## SOURCE TEXT:
** Begin **

But every Ansible journey starts — and too many stall — in the same place: getting a clean, upgradeable installation onto the right machine. Install Ansible the wrong way — the distro’s ancient package, a root pip that fights the system Python, the wrong machine entirely — and you inherit a toolchain that breaks on its first upgrade. This guide covers how to install Ansible properly and then proves it works: OS requirements, three installation methods ranked by how well they age, verification, your first inventory and commands, and a real NetApp ONTAP playbook at the end — because an installed tool is only the beginning.

What this guide covers

The full path from zero to working automation: why enterprises adopt Ansible, how the architecture works, control and managed node OS requirements, the ansible vs ansible-core decision, installs via pipx, pip, and OS package managers, verification, your first inventory, ad-hoc commands, and privilege escalation — then a real NetApp ONTAP playbook, a troubleshooting table for the first week, and the practices that make it production-safe.

Audience: engineers standing up their first control node, and anyone inheriting one that was installed three ways at once. Current as of ansible-core 2.19 / Ansible 12.

Why infrastructure engineers use Ansible

Ansible is an automation engine that describes the desired state of infrastructure in plain YAML and makes reality match it — the working definition of Infrastructure as Code. What that means day to day, across the estates we operate:

  • Server automation and configuration management — patch two hundred machines with one playbook run instead of two hundred sessions; the playbook is the documentation, and drift stops accumulating because every run re-asserts the desired state.
  • NetApp ONTAP automation — volumes, SVMs, exports, snapshots, and quotas declared in YAML through the netapp.ontap collection, every module a wrapper around the ONTAP REST API. Storage requests stop being tickets and start being pull requests.
  • Cisco network automation — VLANs, interface descriptions, and compliance baselines pushed consistently across the fabric instead of hand-typed per switch; the same discipline our Catalyst field guide applies manually, executed at fleet scale.
  • VMware administration and cloud provisioning — the community.vmware and cloud collections drive vCenter, AWS, and Azure through the same playbook grammar, so one skill covers the hypervisor and the cloud account.
  • Compliance enforcement — a playbook that asserts SSH hardening, audit rules, and banner text is a control you can re-run before every audit; the run log is the evidence.

One observation from enterprise environments worth internalizing before you install anything: the teams that succeed with Ansible treat it as an operating discipline — inventory in version control, changes through review, runs through a pipeline — not as a faster way to type. The install below is fifteen minutes; that discipline is the actual project.

** End **

[Dataset records]

** Begin **

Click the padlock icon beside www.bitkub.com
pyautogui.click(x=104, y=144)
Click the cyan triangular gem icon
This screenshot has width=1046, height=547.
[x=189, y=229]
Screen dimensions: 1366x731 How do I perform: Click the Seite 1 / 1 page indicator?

** End **

## GIVEN REQUEST:
In the Ansible guide, why does drift stop building up when servers are managed with a playbook? Answer in one to three sentences. These lines come from a separate source.

## WRITTEN REPLY:
Drift stops building up because every run of the playbook re-asserts the desired state.